Return the lines below exactly, from the first line to the line that contains "Task: Click the Company column header". Leave out pictures.

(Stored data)
________

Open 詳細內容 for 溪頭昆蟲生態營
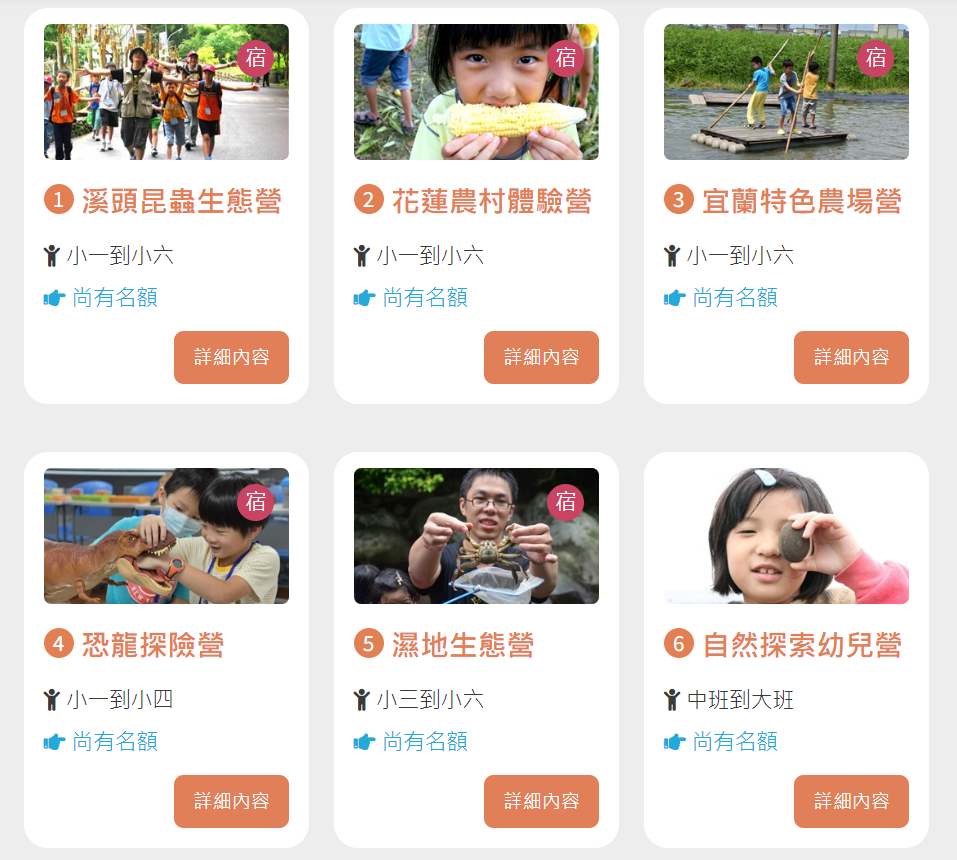The width and height of the screenshot is (957, 860). tap(231, 357)
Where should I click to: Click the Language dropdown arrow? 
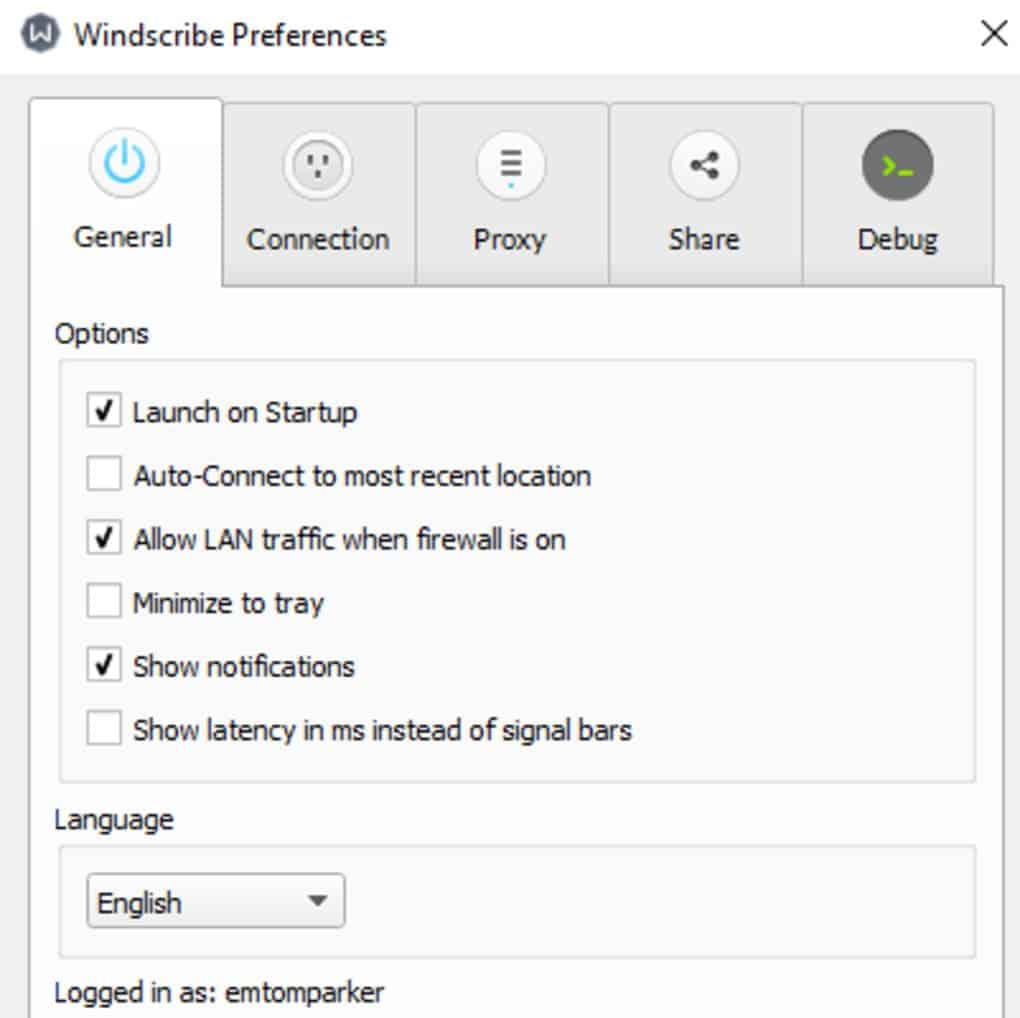pyautogui.click(x=317, y=902)
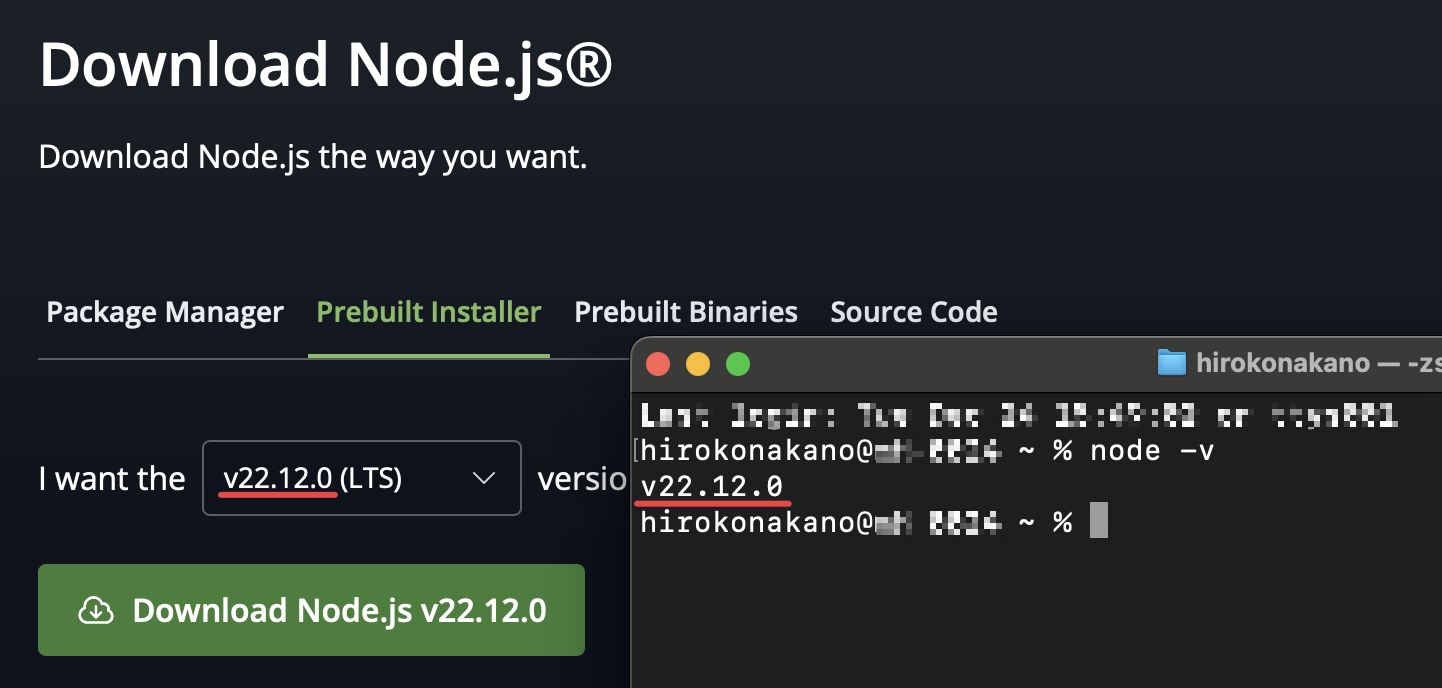Enable the Source Code download option
Viewport: 1442px width, 688px height.
click(913, 311)
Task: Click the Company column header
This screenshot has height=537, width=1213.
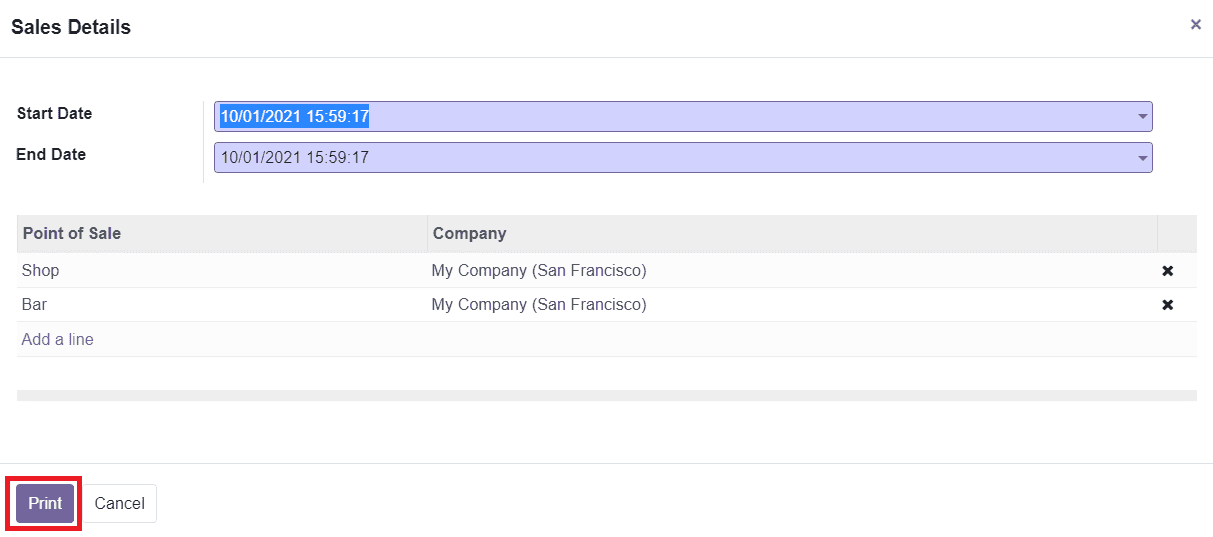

________

Exercise answer>
Open 詳細內容 for 溪頭昆蟲生態營
The width and height of the screenshot is (957, 860). tap(231, 357)
Where should I click to: Click the Language dropdown arrow? 
pyautogui.click(x=317, y=902)
Enable the Source Code download option
Viewport: 1442px width, 688px height.
click(913, 311)
Task: Click the Company column header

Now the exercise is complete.